Total Well Costs: From Initial Planning to Abandonment

Total Well Cost Calculation - A Complete Engineering Framework with Interactive AFE Exercise

Total well cost estimation is the financial output of every engineering decision made during well design. The rig selection determines the day rate. The casing program determines the tubular cost. The completion design determines the stimulation budget. The geological risk determines the contingency. Engineers who understand this chain of decisions - who can trace every line item in an AFE back to a specific technical choice - are the ones who can defend their budgets, optimize them, and explain overruns when they occur.
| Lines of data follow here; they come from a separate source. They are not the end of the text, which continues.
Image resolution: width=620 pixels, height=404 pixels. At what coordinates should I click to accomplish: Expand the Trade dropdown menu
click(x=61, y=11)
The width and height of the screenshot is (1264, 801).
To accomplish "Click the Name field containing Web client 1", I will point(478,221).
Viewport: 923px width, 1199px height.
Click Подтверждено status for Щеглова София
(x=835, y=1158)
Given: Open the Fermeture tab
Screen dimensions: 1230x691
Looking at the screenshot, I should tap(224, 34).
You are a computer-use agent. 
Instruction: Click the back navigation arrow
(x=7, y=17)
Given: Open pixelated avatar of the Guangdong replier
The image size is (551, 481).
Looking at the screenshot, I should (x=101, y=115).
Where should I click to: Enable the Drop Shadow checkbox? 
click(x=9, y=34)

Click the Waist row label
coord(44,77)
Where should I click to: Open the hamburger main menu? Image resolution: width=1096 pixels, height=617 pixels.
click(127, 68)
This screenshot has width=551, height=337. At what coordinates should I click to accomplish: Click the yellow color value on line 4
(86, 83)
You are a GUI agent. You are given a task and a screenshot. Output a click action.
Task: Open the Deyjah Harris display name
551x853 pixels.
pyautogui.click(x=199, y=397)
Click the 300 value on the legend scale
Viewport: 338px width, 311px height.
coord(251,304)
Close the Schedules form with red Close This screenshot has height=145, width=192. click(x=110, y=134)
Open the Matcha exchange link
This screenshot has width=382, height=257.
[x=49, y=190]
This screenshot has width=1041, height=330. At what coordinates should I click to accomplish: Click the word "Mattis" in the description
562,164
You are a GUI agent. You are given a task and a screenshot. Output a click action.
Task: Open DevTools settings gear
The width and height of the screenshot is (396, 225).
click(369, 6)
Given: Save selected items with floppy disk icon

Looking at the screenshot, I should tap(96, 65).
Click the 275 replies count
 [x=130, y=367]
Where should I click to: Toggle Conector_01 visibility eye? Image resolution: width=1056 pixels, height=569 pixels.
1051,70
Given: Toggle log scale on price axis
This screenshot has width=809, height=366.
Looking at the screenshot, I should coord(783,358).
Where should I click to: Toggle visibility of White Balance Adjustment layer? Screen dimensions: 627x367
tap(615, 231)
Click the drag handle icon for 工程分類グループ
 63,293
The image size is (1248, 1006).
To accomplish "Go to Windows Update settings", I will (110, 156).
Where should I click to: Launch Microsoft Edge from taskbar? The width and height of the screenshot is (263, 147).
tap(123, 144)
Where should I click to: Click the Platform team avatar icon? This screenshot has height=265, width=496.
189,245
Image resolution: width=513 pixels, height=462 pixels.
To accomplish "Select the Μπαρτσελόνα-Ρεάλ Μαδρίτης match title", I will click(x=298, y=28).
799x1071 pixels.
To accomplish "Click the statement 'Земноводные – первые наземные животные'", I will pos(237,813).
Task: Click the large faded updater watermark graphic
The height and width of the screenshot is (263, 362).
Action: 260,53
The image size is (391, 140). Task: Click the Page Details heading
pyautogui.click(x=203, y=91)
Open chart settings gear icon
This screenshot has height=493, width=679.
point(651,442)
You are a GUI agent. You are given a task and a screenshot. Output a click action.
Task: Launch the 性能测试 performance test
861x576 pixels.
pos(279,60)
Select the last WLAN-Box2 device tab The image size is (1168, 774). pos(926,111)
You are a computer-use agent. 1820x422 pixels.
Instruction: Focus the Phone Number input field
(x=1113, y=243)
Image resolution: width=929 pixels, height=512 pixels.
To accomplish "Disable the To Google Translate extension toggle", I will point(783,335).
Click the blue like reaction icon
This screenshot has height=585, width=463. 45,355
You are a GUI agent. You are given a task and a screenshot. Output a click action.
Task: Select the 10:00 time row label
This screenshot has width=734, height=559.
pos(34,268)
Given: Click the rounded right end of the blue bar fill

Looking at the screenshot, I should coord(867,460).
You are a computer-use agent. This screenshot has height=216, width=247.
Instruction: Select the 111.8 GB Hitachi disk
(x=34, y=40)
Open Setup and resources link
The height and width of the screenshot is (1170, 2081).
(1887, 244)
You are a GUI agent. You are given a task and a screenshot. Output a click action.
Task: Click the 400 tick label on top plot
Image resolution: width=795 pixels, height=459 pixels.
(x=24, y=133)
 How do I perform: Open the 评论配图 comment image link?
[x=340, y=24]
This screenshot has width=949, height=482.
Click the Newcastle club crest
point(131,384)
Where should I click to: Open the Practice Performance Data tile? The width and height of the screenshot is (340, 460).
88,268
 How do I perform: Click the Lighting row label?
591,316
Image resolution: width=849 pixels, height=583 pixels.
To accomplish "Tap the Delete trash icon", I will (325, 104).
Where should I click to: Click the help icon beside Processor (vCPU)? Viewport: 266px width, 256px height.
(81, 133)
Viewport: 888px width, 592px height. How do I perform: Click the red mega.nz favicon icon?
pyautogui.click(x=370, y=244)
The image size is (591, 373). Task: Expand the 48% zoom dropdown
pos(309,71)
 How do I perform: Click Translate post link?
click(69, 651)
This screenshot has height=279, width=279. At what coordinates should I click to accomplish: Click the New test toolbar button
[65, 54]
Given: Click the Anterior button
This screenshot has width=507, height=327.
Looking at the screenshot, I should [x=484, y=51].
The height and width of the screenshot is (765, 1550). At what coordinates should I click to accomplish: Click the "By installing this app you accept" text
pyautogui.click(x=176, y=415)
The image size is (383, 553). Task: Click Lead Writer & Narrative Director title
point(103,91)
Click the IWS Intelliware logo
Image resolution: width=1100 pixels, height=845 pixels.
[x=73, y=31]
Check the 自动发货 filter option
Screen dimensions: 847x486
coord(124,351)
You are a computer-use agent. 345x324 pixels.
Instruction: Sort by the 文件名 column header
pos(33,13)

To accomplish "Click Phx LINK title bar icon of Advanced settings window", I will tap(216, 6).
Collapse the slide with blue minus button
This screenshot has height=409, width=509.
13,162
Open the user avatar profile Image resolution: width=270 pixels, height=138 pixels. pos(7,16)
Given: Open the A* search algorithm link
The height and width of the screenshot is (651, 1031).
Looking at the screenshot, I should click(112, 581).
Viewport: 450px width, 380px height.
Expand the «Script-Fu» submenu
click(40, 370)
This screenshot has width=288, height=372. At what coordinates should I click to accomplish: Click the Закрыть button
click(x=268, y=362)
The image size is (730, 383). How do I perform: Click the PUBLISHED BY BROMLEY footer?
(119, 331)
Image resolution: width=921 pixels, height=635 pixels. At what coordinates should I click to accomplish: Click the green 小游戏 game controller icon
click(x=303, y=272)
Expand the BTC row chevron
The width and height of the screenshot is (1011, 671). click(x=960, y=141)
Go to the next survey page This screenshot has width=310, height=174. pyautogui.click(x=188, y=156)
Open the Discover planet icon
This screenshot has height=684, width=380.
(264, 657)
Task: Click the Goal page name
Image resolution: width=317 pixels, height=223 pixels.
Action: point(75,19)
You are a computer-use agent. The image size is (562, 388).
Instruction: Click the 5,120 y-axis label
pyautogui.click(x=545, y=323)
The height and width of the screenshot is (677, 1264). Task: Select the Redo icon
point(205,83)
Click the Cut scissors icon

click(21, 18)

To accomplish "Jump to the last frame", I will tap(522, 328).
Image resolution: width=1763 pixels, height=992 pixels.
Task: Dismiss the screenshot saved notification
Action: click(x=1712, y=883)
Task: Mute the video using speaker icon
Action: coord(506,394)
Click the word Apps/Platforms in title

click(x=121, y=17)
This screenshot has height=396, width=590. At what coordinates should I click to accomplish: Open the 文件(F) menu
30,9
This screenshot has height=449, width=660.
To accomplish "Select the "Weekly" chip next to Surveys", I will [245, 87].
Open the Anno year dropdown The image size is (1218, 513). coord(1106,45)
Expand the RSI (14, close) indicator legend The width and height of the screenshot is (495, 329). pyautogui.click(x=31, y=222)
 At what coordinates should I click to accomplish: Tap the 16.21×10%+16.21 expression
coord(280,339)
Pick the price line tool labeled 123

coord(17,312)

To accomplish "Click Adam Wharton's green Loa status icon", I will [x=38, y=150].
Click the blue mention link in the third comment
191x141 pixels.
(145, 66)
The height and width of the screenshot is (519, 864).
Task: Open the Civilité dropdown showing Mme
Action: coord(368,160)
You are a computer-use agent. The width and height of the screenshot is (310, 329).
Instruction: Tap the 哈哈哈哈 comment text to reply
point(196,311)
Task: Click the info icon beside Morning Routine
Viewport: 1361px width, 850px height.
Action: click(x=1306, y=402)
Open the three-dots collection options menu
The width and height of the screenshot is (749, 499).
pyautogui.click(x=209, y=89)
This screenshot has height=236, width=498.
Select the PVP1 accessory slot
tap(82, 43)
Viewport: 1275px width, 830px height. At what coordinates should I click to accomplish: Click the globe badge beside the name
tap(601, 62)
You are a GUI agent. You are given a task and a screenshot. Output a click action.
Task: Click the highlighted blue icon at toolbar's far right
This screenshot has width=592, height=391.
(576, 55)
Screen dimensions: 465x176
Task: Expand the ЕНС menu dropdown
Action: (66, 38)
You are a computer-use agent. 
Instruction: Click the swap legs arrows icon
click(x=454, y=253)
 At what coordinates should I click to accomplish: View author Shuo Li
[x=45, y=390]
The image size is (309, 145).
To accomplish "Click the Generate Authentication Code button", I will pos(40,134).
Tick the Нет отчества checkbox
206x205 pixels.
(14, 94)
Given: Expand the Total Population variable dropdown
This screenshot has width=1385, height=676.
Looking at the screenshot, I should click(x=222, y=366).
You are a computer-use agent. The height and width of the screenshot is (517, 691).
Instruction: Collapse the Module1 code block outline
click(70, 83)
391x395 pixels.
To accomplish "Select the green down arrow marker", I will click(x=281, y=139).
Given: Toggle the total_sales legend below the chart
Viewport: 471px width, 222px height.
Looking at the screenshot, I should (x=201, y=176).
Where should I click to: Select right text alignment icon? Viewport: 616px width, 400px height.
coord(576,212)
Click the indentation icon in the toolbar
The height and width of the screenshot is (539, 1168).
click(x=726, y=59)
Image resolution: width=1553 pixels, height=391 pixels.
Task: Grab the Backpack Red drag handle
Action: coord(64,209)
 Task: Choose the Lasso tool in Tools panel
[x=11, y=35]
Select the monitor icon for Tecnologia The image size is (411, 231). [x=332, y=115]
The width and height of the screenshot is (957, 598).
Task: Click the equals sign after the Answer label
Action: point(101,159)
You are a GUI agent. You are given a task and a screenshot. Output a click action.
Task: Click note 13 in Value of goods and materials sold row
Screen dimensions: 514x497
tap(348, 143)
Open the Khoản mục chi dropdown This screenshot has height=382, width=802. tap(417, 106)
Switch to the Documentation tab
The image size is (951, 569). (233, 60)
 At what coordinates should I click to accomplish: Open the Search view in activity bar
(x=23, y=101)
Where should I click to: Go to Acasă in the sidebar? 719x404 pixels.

This guide builds a complete well cost AFE from scratch, with a detailed exercise you can apply directly to your own well planning.


1. The Five Phases of Total Well Cost - What Drives Each One

Phase 1 - Initial Planning and Permitting

Planning costs are the smallest phase by absolute dollar value but have the highest leverage on total well cost. Every $1 spent on geological analysis, wellbore stability modeling, and trajectory optimization typically prevents $5-15 in operational costs. This is the phase most commonly underinvested in budget-constrained operations - and the phase that most commonly causes the largest overruns.

Cost Item Onshore Typical Offshore Typical What Happens if Skipped
Geological and geophysical studies $50k - $200k $200k - $1M Wrong KOP, unexpected formations, costly sidetracks
Wellbore stability modeling $15k - $50k $50k - $150k Wrong mud weight window, stuck pipe, wellbore collapse
Regulatory permits and bonds $10k - $100k $100k - $500k Regulatory halt during operations - full rig day rate continues
Well design engineering $30k - $150k $150k - $500k Suboptimal casing design, completion failures
Environmental impact assessment $20k - $100k $200k - $1M Fines, operational restrictions, license revocation

Phase 2 - Drilling Operations

Drilling is typically the largest single phase, constituting 40-55% of total well cost. It is dominated by time-driven costs - rig day rate, crew, services - which means every hour saved in drilling operations translates directly to AFE improvement.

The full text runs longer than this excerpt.